►

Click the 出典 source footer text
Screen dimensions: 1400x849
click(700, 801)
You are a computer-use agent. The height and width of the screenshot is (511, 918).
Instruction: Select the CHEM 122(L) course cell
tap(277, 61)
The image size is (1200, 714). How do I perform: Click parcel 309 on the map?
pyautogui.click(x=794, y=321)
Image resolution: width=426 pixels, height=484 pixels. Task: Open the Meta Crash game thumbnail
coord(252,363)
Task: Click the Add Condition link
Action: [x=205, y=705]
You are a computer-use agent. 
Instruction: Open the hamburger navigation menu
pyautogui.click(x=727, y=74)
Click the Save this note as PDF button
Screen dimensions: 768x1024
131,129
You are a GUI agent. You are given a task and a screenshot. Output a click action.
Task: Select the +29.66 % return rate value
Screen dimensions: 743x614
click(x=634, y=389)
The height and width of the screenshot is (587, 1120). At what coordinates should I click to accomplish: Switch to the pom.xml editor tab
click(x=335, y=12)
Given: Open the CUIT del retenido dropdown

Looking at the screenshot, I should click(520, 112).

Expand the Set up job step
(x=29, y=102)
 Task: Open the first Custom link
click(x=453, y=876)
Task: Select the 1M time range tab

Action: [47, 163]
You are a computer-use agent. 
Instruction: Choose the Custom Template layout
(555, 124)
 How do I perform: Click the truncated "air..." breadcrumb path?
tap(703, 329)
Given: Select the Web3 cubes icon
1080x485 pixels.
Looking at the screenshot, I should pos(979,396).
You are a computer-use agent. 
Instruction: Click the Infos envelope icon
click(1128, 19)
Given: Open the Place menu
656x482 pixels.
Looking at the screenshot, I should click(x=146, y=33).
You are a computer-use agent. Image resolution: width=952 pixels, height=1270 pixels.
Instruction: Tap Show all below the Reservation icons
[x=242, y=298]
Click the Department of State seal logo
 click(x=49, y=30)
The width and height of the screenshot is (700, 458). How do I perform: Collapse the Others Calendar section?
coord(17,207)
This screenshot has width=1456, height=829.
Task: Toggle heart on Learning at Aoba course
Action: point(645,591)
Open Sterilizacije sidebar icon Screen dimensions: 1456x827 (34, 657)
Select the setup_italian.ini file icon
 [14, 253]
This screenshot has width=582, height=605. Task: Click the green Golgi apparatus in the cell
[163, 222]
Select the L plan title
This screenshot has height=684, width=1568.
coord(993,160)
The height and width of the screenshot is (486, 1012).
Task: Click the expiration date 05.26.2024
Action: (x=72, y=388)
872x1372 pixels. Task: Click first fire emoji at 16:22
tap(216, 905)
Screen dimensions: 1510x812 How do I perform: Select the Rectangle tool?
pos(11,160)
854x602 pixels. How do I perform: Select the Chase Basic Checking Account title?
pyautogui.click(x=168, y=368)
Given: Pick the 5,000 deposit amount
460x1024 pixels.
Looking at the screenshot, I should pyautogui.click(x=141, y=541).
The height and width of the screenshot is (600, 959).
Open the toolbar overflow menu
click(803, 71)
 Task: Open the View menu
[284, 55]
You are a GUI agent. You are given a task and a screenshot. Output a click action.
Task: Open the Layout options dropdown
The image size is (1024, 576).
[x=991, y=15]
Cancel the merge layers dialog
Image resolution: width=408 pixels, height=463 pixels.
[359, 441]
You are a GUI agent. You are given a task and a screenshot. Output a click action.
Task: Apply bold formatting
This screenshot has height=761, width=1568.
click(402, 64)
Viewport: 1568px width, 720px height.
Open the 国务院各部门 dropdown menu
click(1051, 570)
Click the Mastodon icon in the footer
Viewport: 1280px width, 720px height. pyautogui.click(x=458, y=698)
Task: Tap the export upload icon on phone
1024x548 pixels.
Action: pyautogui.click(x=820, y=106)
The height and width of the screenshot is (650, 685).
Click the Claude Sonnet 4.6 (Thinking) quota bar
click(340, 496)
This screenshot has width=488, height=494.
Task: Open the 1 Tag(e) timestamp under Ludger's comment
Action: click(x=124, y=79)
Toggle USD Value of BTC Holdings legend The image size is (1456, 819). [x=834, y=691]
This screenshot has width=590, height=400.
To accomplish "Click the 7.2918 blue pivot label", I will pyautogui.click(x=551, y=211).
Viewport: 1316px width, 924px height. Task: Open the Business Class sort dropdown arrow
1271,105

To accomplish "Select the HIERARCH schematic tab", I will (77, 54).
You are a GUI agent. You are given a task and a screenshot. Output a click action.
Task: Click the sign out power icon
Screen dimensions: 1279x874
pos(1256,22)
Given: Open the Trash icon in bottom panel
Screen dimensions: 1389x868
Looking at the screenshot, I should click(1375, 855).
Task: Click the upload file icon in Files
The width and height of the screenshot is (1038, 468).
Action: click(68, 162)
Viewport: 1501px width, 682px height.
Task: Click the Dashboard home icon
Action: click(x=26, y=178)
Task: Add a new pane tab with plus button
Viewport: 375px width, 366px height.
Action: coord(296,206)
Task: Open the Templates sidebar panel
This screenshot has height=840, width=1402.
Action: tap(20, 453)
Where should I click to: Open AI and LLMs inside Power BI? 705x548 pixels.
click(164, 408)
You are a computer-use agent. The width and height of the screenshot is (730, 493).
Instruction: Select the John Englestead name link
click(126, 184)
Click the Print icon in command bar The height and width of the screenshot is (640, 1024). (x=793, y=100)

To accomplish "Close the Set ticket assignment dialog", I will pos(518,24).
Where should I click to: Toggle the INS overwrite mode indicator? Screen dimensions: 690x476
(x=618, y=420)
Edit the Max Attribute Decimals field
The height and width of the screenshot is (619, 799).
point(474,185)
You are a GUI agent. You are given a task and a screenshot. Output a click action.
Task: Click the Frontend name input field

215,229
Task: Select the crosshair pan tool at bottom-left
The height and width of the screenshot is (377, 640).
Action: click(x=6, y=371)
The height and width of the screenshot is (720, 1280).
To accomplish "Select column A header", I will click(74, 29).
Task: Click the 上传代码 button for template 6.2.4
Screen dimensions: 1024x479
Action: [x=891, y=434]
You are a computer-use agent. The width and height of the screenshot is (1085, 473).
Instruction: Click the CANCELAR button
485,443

◄

• Instructions for the task
Put every line of the records above into a JSON list of strings, one string per line, leaving out the blank lines.

• Exercise response
[
  "Click the 出典 source footer text",
  "Screen dimensions: 1400x849",
  "click(700, 801)",
  "You are a computer-use agent. The height and width of the screenshot is (511, 918).",
  "Instruction: Select the CHEM 122(L) course cell",
  "tap(277, 61)",
  "The image size is (1200, 714). How do I perform: Click parcel 309 on the map?",
  "pyautogui.click(x=794, y=321)",
  "Image resolution: width=426 pixels, height=484 pixels. Task: Open the Meta Crash game thumbnail",
  "coord(252,363)",
  "Task: Click the Add Condition link",
  "Action: [x=205, y=705]",
  "You are a computer-use agent. ",
  "Instruction: Open the hamburger navigation menu",
  "pyautogui.click(x=727, y=74)",
  "Click the Save this note as PDF button",
  "Screen dimensions: 768x1024",
  "131,129",
  "You are a GUI agent. You are given a task and a screenshot. Output a click action.",
  "Task: Select the +29.66 % return rate value",
  "Screen dimensions: 743x614",
  "click(x=634, y=389)",
  "The height and width of the screenshot is (587, 1120). At what coordinates should I click to accomplish: Switch to the pom.xml editor tab",
  "click(x=335, y=12)",
  "Given: Open the CUIT del retenido dropdown",
  "Looking at the screenshot, I should click(520, 112).",
  "Expand the Set up job step",
  "(x=29, y=102)",
  " Task: Open the first Custom link",
  "click(x=453, y=876)",
  "Task: Select the 1M time range tab",
  "Action: [47, 163]",
  "You are a computer-use agent. ",
  "Instruction: Choose the Custom Template layout",
  "(555, 124)",
  " How do I perform: Click the truncated \"air...\" breadcrumb path?",
  "tap(703, 329)",
  "Given: Select the Web3 cubes icon",
  "1080x485 pixels.",
  "Looking at the screenshot, I should pos(979,396).",
  "You are a computer-use agent. ",
  "Instruction: Click the Infos envelope icon",
  "click(1128, 19)",
  "Given: Open the Place menu",
  "656x482 pixels.",
  "Looking at the screenshot, I should click(x=146, y=33).",
  "You are a computer-use agent. Image resolution: width=952 pixels, height=1270 pixels.",
  "Instruction: Tap Show all below the Reservation icons",
  "[x=242, y=298]",
  "Click the Department of State seal logo",
  " click(x=49, y=30)",
  "The width and height of the screenshot is (700, 458). How do I perform: Collapse the Others Calendar section?",
  "coord(17,207)",
  "This screenshot has width=1456, height=829.",
  "Task: Toggle heart on Learning at Aoba course",
  "Action: point(645,591)",
  "Open Sterilizacije sidebar icon Screen dimensions: 1456x827 (34, 657)",
  "Select the setup_italian.ini file icon",
  " [14, 253]",
  "This screenshot has width=582, height=605. Task: Click the green Golgi apparatus in the cell",
  "[163, 222]",
  "Select the L plan title",
  "This screenshot has height=684, width=1568.",
  "coord(993,160)",
  "The height and width of the screenshot is (486, 1012).",
  "Task: Click the expiration date 05.26.2024",
  "Action: (x=72, y=388)",
  "872x1372 pixels. Task: Click first fire emoji at 16:22",
  "tap(216, 905)",
  "Screen dimensions: 1510x812 How do I perform: Select the Rectangle tool?",
  "pos(11,160)",
  "854x602 pixels. How do I perform: Select the Chase Basic Checking Account title?",
  "pyautogui.click(x=168, y=368)",
  "Given: Pick the 5,000 deposit amount",
  "460x1024 pixels.",
  "Looking at the screenshot, I should pyautogui.click(x=141, y=541).",
  "The height and width of the screenshot is (600, 959).",
  "Open the toolbar overflow menu",
  "click(803, 71)",
  " Task: Open the View menu",
  "[284, 55]",
  "You are a GUI agent. You are given a task and a screenshot. Output a click action.",
  "Task: Open the Layout options dropdown",
  "The image size is (1024, 576).",
  "[x=991, y=15]",
  "Cancel the merge layers dialog",
  "Image resolution: width=408 pixels, height=463 pixels.",
  "[359, 441]",
  "You are a GUI agent. You are given a task and a screenshot. Output a click action.",
  "Task: Apply bold formatting",
  "This screenshot has height=761, width=1568.",
  "click(402, 64)",
  "Viewport: 1568px width, 720px height.",
  "Open the 国务院各部门 dropdown menu",
  "click(1051, 570)",
  "Click the Mastodon icon in the footer",
  "Viewport: 1280px width, 720px height. pyautogui.click(x=458, y=698)",
  "Task: Tap the export upload icon on phone",
  "1024x548 pixels.",
  "Action: pyautogui.click(x=820, y=106)",
  "The height and width of the screenshot is (650, 685).",
  "Click the Claude Sonnet 4.6 (Thinking) quota bar",
  "click(340, 496)",
  "This screenshot has width=488, height=494.",
  "Task: Open the 1 Tag(e) timestamp under Ludger's comment",
  "Action: click(x=124, y=79)",
  "Toggle USD Value of BTC Holdings legend The image size is (1456, 819). [x=834, y=691]",
  "This screenshot has width=590, height=400.",
  "To accomplish \"Click the 7.2918 blue pivot label\", I will pyautogui.click(x=551, y=211).",
  "Viewport: 1316px width, 924px height. Task: Open the Business Class sort dropdown arrow",
  "1271,105",
  "To accomplish \"Select the HIERARCH schematic tab\", I will (77, 54).",
  "You are a GUI agent. You are given a task and a screenshot. Output a click action.",
  "Task: Click the sign out power icon",
  "Screen dimensions: 1279x874",
  "pos(1256,22)",
  "Given: Open the Trash icon in bottom panel",
  "Screen dimensions: 1389x868",
  "Looking at the screenshot, I should click(1375, 855).",
  "Task: Click the upload file icon in Files",
  "The width and height of the screenshot is (1038, 468).",
  "Action: click(68, 162)",
  "Viewport: 1501px width, 682px height.",
  "Task: Click the Dashboard home icon",
  "Action: click(x=26, y=178)",
  "Task: Add a new pane tab with plus button",
  "Viewport: 375px width, 366px height.",
  "Action: coord(296,206)",
  "Task: Open the Templates sidebar panel",
  "This screenshot has height=840, width=1402.",
  "Action: tap(20, 453)",
  "Where should I click to: Open AI and LLMs inside Power BI? 705x548 pixels.",
  "click(164, 408)",
  "You are a computer-use agent. The width and height of the screenshot is (730, 493).",
  "Instruction: Select the John Englestead name link",
  "click(126, 184)",
  "Click the Print icon in command bar The height and width of the screenshot is (640, 1024). (x=793, y=100)",
  "To accomplish \"Close the Set ticket assignment dialog\", I will pos(518,24).",
  "Where should I click to: Toggle the INS overwrite mode indicator? Screen dimensions: 690x476",
  "(x=618, y=420)",
  "Edit the Max Attribute Decimals field",
  "The height and width of the screenshot is (619, 799).",
  "point(474,185)",
  "You are a GUI agent. You are given a task and a screenshot. Output a click action.",
  "Task: Click the Frontend name input field",
  "215,229",
  "Task: Select the crosshair pan tool at bottom-left",
  "The height and width of the screenshot is (377, 640).",
  "Action: click(x=6, y=371)",
  "The height and width of the screenshot is (720, 1280).",
  "To accomplish \"Select column A header\", I will click(74, 29).",
  "Task: Click the 上传代码 button for template 6.2.4",
  "Screen dimensions: 1024x479",
  "Action: [x=891, y=434]",
  "You are a computer-use agent. The width and height of the screenshot is (1085, 473).",
  "Instruction: Click the CANCELAR button",
  "485,443"
]